I wanted to use wait on multiple futures and then get results from futures that were able to complete within the allowed timeframe.is that possible?
So, Future.result(timeout=...)
is meant to do exactly this – you can call result
on all your futures with appropriate timeouts to match your outcome. That said, maybe you’re looking for something else? A minimal example and some more details+context about your workflow can help us answer your questions better.
Also, note that wait
returns the futures that were completed in the given time if you set return_when='FIRST_COMPLETED'
, which might be helpful:
from dask.distributed import Client, wait
from time import sleep
# Ensure only two tasks run simultaneously
client = Client(n_workers=2, threads_per_worker=1)
client
def inc(x):
sleep (10)
return x + 1
a = client.submit(inc, 10)
b = client.submit(inc, 20)
c = client.submit(inc, 30)
d = client.submit(inc, 40)
# It will take 10s to complete 2 tasks, another 10s for other two.

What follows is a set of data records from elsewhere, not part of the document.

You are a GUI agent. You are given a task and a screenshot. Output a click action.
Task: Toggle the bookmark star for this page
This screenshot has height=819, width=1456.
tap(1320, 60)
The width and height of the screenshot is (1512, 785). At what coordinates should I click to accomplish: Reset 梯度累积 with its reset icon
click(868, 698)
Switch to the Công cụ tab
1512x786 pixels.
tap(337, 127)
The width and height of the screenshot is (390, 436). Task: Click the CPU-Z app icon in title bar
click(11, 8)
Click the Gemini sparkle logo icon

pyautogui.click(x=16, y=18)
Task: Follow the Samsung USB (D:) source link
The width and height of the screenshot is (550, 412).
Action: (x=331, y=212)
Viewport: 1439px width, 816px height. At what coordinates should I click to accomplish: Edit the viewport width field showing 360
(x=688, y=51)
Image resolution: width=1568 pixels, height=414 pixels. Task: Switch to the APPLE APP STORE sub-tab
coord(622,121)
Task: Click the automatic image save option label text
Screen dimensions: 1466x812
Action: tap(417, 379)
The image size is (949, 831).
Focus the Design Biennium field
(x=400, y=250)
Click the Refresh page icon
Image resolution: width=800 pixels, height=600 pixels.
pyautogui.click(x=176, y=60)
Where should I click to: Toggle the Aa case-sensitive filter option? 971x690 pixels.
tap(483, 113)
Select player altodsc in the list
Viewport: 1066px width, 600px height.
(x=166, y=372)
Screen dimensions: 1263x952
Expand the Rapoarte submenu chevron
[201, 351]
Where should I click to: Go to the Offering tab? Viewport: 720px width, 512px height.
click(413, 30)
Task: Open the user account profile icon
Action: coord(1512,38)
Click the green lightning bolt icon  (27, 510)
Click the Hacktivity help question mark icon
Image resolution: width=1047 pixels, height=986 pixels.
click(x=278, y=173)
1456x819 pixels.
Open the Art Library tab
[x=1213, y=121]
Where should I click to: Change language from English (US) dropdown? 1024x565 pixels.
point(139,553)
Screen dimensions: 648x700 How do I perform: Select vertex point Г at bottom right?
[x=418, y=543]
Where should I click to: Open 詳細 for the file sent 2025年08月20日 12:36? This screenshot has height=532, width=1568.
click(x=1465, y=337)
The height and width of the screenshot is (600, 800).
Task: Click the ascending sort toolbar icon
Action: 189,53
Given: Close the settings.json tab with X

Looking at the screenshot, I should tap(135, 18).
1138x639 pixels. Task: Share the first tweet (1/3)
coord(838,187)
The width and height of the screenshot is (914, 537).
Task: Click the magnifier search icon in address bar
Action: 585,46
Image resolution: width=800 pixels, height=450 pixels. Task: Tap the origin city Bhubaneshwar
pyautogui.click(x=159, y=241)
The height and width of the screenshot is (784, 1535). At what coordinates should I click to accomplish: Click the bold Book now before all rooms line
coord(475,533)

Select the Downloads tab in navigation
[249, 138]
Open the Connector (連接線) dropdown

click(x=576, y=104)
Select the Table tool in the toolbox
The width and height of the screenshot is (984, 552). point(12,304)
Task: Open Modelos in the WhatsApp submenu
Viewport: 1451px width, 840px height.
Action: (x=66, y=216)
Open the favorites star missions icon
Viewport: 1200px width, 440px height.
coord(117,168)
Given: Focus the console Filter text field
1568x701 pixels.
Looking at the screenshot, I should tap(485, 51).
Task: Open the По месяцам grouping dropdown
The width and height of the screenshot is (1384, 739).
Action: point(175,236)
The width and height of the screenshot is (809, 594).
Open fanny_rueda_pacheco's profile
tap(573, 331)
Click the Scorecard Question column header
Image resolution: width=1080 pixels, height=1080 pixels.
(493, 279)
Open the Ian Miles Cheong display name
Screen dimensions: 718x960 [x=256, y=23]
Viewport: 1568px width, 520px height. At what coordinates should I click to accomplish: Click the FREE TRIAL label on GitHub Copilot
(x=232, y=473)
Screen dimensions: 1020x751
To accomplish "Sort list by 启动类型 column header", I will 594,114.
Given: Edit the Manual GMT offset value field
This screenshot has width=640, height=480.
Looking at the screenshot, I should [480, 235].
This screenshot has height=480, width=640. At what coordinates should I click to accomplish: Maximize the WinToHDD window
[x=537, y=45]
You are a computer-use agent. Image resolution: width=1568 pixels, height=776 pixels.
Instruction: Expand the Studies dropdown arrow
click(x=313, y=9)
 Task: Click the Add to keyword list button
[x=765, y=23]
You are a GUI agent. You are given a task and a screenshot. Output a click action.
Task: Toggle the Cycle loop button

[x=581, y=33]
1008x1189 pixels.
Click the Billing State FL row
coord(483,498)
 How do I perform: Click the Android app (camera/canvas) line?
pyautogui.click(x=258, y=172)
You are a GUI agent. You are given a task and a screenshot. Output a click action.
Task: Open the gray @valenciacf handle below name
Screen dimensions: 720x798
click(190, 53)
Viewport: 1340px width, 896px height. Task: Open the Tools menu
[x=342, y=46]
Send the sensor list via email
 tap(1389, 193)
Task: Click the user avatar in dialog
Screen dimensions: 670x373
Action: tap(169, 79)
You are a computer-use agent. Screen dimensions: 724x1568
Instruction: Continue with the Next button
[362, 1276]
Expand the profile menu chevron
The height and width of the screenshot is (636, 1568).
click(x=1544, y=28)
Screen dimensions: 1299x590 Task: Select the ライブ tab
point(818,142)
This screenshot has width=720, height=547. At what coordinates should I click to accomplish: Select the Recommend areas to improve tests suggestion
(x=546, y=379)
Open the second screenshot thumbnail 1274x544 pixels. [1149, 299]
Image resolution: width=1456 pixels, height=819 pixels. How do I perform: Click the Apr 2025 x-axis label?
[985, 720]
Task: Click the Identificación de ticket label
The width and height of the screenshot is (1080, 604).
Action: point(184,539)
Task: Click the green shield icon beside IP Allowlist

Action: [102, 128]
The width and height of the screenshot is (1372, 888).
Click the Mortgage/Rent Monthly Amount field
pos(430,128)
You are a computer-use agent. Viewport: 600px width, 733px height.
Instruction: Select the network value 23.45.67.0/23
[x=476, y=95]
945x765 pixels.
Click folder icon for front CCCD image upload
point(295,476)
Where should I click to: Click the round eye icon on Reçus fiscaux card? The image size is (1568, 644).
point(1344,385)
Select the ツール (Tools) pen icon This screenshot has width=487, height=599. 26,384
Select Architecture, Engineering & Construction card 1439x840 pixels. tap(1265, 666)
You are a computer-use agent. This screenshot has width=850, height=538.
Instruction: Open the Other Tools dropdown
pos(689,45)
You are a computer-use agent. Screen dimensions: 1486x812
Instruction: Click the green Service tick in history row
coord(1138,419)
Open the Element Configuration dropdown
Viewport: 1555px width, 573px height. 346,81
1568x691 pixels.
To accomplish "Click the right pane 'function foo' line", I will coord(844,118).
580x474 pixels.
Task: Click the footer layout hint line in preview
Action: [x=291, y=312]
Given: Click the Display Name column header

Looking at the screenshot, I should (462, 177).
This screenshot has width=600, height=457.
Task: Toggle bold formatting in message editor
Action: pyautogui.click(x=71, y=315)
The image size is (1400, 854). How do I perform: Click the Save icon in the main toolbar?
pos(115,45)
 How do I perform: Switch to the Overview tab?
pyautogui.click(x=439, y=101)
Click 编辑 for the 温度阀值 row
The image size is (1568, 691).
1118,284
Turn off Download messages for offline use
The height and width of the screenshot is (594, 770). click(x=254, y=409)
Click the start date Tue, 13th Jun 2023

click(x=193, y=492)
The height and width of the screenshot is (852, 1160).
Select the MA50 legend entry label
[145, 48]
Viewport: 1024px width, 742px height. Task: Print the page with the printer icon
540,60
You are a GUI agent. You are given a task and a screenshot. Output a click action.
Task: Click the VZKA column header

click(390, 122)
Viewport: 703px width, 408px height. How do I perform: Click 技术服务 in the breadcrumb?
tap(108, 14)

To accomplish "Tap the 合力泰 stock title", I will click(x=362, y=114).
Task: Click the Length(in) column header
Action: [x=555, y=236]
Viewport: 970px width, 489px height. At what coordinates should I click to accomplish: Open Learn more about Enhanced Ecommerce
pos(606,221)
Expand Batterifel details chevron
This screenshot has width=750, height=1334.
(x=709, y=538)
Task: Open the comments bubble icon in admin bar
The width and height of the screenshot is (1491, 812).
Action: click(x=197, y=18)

# Hence, this returns 2 completed futures and 2 pending, after 15s
futures = wait([a,b,c,d], timeout=15, return_when='FIRST_COMPLETED')
futures
# Output: DoneAndNotDoneFutures(done={<Future: finished, type: int, key: inc-xxx>, <Future: finished, type: int, key: inc-xxx>}, not_done={<Future: pending, key: inc-xxx>, <Future: pending, key: inc-xxx>})
Let me know if this helps!
thank you, that works! I appreciate you and the time you take to answer my question.
@pavithraes
Future.result()
wouldn’t really work out for me because I don’t want it to be blocking.
For my use case, I want to cancel futures that didn’t complete within the allotted time. I have opted for using the 'ALL_COMPLETED'
and handling the exception should it timeout. This way wait will return when either all completed or when it times out, whichever is first.
Based on your suggestion I came up with this:
from dask.distributed import Client, wait
from time import sleep
# Ensure only two tasks run simultaneously
client = Client(n_workers=2, threads_per_worker=1)
client
def inc(x):
sleep(10)
return x + 1
a = client.submit(inc, 10)
b = client.submit(inc, 20)
c = client.submit(inc, 30)
d = client.submit(inc, 40)
futures = [a, b, c, d]
# It will take 10s to complete 2 tasks, another 10s for other two.
# Hence, this returns 2 completed futures and 2 canceled futures
try:
wait(futures, timeout=15, return_when="ALL_COMPLETED")
except Exception:
for f in futures:
if f.status != "finished":
f.cancel()
# at this point all tasks are finished or canceled, using the as_completed for convenience only.
# could have iterated on futures directly
for f, result in as_completed(futures, with_results=True):
# do something with the result
print(f)
print(result)
Glad I could help, and thank you for sharing your example!